カフェ・ブレイク
正午にお弁当が配布された。
気づけば由未さんの姿が見えなくなった。

慌てて吉永先生に確認すると、控室は喫煙者が多くて空気が悪かったので外で食べると言って出て行ったらしい。

この炎天下に外で食事なんて、大丈夫かしら。
私は少し急いで食べて、由未さんを探しに出た。
運動公園はけっこう広くて、庭園のような空間も多く、きれいなところだった。

あ、いた。
由未さんは、ボロボロのお弁当を持って、ぼ~っと突っ立っていた。
何かトラブルに巻き込まれたらしい。

話しかけると、ほろりと一粒、由未さんの目から涙が零れ落ちた。
言いようのない切なさを感じた。
……これは……もしかして……

「おい!お前!」
後ろから声をかけられて、由未さんと2人で振り返った。

そこには、あちこちに傷を作った、なかなかのイケメン男子がいた。
ユニフォームと校名に、目を見張る。
まさに私の母校!

彼は、由未さんに袋入りのパンとポカリのペットボトルを押し付けるように手渡した。
「弁当、悪かったな。」
それだけ言って、彼は走り去った。
……うーん……かっこいいじゃないか、後輩。
「……兵庫県代表の選手かな。」
そう言いつつ目を細めてその後ろ姿に感嘆している私の隣で、由未さんはすっかり恋に落ちていた。



控室での作業を終えると、由未さんは選手名簿を食い入るように見はじめた。
どうやらさっきの男子を見つけたらしく頬を染めた由未さんは、とてもかわいらしかった。
つい、協力したくなっちゃった。

帰るまでの1時間、私は由未さんを誘って、彼……佐々木和也くんのいる我が母校の練習を見学した。
持参した観劇用のオペラグラスは10倍なので、スタンドからでも佐々木くんがよく見えた。
由未さんに双眼鏡を貸すと、食い入るように佐々木くんを追っていた。

……もしかして、由未さん、初恋なのかしら。
かわいいな。
つい、自分が章さんに一目惚れした時のことを思い出した。

帰りの車の中、吉永先生に聞こえないように、由未さんに小声で言った。
「開会式の翌日が佐々木和也くんの1回戦よ。
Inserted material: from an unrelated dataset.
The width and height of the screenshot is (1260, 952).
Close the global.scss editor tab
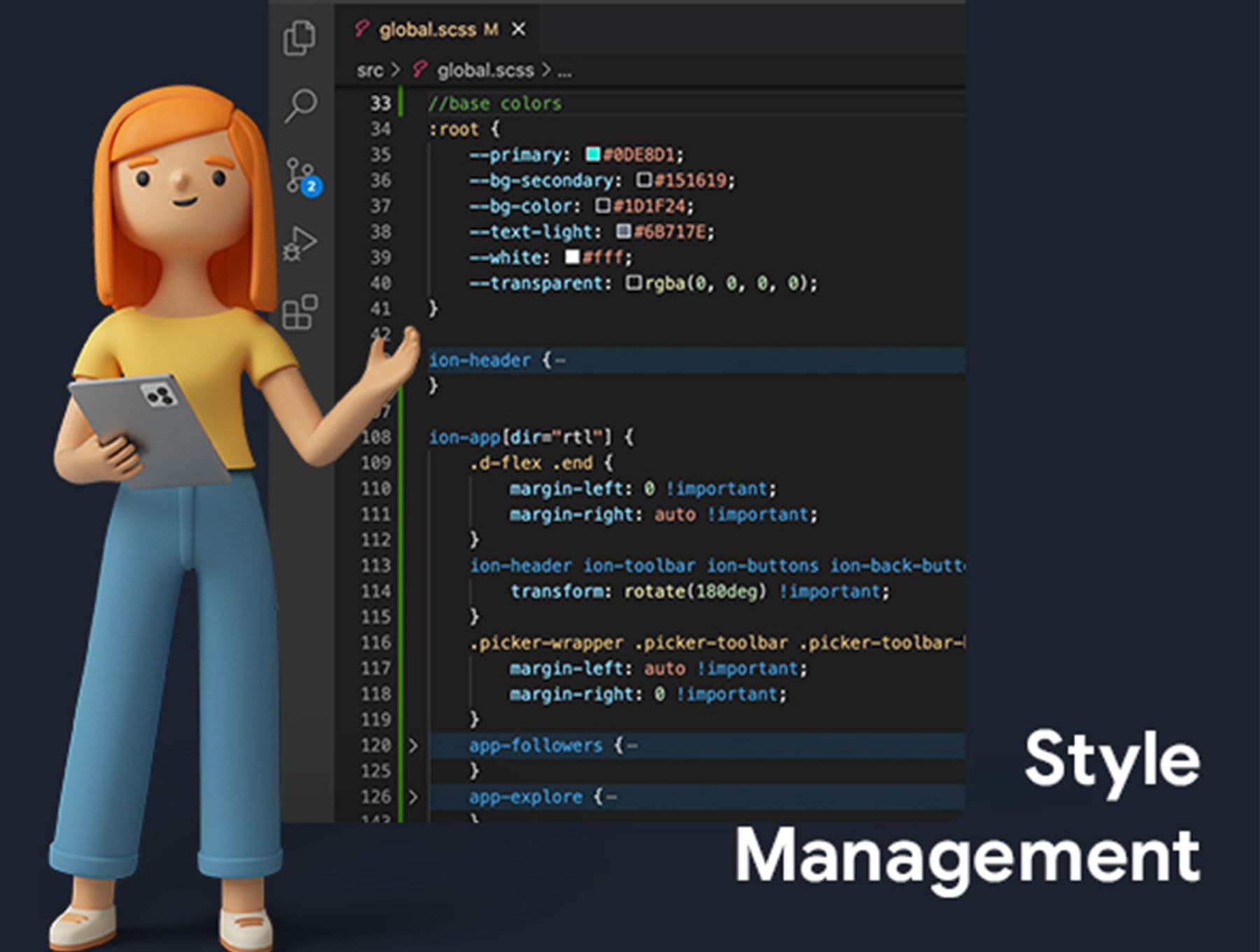click(x=518, y=29)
ちょっと遠いけどがんばって見にくるといいわ。」
由未さんは涙目で私を見て、両手で私の手をぎゅっと握った。
健気さが愛しくて、私はすっかり由未さんのことを好きになった。

学校で解散した後、すぐに義人くんにメッセージを入れた。

<かわいい妹さんが初恋に落ちた現場に居合わせちゃった。>

予想通り、義人くんはうちに駆けつけて来た。